Lucy M. Ortiz, Respondent,
v
Mohammad Ali Haidar, Appellant, and Charles O'Connell, Respondent.

—[*1] Nancy L. Isserlis, Long Island City, N.Y. (Lawrence R. Miles of counsel), for appellant.

In an action to recover damages for personal injuries, the defendant Mohammad Ali Haidar appeals, as limited by his brief, from so much of an order of the Supreme Court, Queens County (Dollard, J.), dated October 8, 2008, as denied his motion for summary judgment dismissing the complaint and all cross claims insofar as asserted against him.
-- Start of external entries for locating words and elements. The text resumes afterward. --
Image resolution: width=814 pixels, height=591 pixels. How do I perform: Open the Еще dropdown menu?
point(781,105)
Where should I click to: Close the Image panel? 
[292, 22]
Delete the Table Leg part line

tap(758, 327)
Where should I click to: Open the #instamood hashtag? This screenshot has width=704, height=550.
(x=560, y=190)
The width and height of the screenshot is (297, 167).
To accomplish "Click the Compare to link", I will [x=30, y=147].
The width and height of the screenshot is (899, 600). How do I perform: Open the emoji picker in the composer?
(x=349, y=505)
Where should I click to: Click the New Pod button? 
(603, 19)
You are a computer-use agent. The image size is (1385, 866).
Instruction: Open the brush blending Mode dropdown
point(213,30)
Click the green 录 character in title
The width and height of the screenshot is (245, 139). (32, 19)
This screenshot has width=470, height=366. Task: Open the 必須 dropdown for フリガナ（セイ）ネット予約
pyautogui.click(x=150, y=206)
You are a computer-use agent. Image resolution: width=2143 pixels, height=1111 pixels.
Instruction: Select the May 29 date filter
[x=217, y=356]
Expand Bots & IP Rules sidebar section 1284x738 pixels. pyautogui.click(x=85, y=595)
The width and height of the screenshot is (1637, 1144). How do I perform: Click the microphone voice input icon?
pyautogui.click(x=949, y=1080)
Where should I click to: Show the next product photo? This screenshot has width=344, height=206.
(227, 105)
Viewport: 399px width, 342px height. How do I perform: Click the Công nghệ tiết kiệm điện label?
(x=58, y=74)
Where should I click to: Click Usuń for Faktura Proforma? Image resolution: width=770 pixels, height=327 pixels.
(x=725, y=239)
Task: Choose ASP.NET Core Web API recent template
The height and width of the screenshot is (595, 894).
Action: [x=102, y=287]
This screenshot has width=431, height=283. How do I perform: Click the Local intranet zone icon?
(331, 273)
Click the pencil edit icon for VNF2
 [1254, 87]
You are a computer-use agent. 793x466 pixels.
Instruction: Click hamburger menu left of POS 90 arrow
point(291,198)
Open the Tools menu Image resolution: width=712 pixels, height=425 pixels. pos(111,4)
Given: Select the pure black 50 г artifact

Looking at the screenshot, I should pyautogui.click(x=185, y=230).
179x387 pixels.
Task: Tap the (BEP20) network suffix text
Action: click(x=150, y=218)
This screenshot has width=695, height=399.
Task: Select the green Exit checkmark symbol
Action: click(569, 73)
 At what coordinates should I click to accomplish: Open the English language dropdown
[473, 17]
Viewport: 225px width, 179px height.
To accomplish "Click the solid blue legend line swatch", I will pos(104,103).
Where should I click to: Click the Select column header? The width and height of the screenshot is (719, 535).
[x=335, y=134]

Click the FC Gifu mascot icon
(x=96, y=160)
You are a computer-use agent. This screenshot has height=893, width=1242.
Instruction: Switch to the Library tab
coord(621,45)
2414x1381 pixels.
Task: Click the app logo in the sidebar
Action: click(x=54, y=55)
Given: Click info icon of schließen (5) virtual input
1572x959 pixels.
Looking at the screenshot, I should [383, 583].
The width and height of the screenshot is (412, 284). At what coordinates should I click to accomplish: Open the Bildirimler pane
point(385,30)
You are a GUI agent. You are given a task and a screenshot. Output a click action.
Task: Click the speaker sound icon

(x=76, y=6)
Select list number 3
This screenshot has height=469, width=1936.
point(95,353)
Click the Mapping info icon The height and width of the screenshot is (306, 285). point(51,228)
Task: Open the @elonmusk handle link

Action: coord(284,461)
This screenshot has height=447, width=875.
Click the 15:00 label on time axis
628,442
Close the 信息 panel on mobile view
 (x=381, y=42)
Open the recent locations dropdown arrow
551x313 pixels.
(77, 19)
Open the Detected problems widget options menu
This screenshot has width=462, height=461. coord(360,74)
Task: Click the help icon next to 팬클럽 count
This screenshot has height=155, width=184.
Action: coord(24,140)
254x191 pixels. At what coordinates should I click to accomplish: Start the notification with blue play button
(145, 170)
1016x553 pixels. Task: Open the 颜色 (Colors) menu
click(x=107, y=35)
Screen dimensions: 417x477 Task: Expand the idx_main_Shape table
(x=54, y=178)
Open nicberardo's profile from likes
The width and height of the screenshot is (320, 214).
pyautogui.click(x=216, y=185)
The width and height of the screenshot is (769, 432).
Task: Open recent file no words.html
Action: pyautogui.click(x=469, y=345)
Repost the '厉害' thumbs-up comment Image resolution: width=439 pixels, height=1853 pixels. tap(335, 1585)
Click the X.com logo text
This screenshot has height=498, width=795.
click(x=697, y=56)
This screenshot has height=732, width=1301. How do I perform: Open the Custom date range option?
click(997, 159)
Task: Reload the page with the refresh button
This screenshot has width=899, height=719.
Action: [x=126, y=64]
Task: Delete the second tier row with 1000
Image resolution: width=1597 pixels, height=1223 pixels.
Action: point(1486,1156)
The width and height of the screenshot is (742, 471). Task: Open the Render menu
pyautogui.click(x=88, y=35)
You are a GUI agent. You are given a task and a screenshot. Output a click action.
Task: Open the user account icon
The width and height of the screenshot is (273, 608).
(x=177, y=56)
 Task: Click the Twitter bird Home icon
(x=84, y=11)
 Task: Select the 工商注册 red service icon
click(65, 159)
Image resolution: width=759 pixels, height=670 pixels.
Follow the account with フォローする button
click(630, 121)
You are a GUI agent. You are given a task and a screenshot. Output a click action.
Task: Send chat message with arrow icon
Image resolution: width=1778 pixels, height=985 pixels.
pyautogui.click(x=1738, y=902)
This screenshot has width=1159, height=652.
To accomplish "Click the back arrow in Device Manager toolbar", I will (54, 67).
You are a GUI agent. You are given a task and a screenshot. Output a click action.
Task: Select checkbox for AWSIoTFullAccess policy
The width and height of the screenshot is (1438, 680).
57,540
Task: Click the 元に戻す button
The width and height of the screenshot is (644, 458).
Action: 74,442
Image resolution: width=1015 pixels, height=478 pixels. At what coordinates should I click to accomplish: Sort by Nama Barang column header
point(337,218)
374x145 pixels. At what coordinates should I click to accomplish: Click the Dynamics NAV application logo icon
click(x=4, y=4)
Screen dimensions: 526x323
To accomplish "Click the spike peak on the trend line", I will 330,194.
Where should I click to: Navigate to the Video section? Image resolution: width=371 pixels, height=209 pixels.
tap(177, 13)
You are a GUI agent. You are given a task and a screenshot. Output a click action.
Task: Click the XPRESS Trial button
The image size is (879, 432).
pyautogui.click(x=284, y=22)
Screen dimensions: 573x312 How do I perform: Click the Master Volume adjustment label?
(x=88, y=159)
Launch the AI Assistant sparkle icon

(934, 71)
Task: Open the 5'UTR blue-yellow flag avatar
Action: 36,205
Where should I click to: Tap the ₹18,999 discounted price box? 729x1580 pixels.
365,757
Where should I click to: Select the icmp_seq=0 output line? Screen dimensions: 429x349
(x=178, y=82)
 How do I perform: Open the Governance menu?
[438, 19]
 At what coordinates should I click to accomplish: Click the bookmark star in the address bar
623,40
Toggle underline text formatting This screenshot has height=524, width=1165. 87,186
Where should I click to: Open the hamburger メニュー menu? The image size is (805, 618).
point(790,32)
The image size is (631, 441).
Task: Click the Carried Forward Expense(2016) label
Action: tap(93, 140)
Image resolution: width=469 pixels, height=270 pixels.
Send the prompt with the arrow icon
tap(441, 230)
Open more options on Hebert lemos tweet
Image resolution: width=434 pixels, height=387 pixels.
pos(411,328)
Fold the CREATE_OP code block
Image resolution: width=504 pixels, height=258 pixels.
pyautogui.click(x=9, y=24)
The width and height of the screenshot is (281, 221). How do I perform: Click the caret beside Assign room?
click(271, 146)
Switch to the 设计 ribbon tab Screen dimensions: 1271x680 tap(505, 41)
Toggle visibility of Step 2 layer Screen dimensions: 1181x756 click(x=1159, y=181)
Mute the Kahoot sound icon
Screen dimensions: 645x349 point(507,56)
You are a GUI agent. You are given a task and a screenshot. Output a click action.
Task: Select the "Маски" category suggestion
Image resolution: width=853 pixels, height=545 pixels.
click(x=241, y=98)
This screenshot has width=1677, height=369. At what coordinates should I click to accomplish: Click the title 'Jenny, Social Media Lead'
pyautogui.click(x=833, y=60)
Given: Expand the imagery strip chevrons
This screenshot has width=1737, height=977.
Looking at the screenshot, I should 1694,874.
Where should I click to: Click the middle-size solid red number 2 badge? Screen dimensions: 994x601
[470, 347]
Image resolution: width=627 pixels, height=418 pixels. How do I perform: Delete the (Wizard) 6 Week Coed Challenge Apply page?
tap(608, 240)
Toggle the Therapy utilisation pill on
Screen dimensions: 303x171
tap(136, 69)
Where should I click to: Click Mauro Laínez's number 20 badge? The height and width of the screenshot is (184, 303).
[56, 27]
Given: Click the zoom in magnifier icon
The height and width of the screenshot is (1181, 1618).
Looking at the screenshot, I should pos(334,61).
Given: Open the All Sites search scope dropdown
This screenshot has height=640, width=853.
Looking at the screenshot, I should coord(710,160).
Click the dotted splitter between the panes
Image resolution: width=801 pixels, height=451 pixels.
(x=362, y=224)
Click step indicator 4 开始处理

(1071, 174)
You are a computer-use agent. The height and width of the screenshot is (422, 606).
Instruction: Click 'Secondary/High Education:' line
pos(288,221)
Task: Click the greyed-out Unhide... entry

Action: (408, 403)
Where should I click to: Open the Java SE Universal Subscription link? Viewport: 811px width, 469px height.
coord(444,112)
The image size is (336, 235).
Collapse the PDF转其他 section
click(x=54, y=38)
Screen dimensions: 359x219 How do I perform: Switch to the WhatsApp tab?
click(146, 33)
Ordered that the order is reversed insofar as appealed from, on the law, with one bill of costs, and the motion of the defendant Mohammad Ali Haidar for summary judgment dismissing the complaint and all cross claims insofar as asserted against him is granted.

A rear-end collision with a stopped or stopping vehicle creates a prima facie case of negligence with respect to the operator of the moving vehicle, and imposes a duty on that operator to provide a non-negligent explanation for the collision (see Arias v Rosario, 52 AD3d 551, 552 [2008]; Smith v Seskin, 49 AD3d 628 [2008]; Ahmad v Grimaldi, 40 AD3d 786, 787 [2007]). Evidence that a vehicle was struck in the rear and propelled into the vehicle in front of it may provide a sufficient non-negligent explanation (see Katz v Masada II Car & Limo Serv., Inc., 43 AD3d 876, 877 [2007]; Harris v Ryder, 292 AD2d 499, 500 [2002]).

Here, the parties were involved in a three-vehicle accident on Fifth Avenue near its intersection with 45th Street in Manhattan. The defendant Mohammad Ali Haidar established his entitlement to judgment as a matter of law by demonstrating that he was able to slow his vehicle in response to the plaintiff's deceleration of her vehicle, but that his vehicle was then propelled forward into the plaintiff's vehicle after his vehicle was struck in the rear by the vehicle of the defendant Charles O'Connell (see Katz v Masada II Car & Limo Serv., Inc., 43 AD3d 876 [2007]; Harris v Ryder, 292 AD2d 499 [2002]). In response to this showing, neither O'Connell nor the plaintiff raised a triable issue of fact (see Sanabria v Paduch, 61 AD3d 839 [2009]; Trombetta v Cathone, 59 AD3d 526 [2009]).

Accordingly, the Supreme Court should have granted Haidar's motion for summary judgment dismissing the complaint and all cross claims insofar as asserted against him. Skelos, J.P., Eng, Belen and Austin, JJ., concur.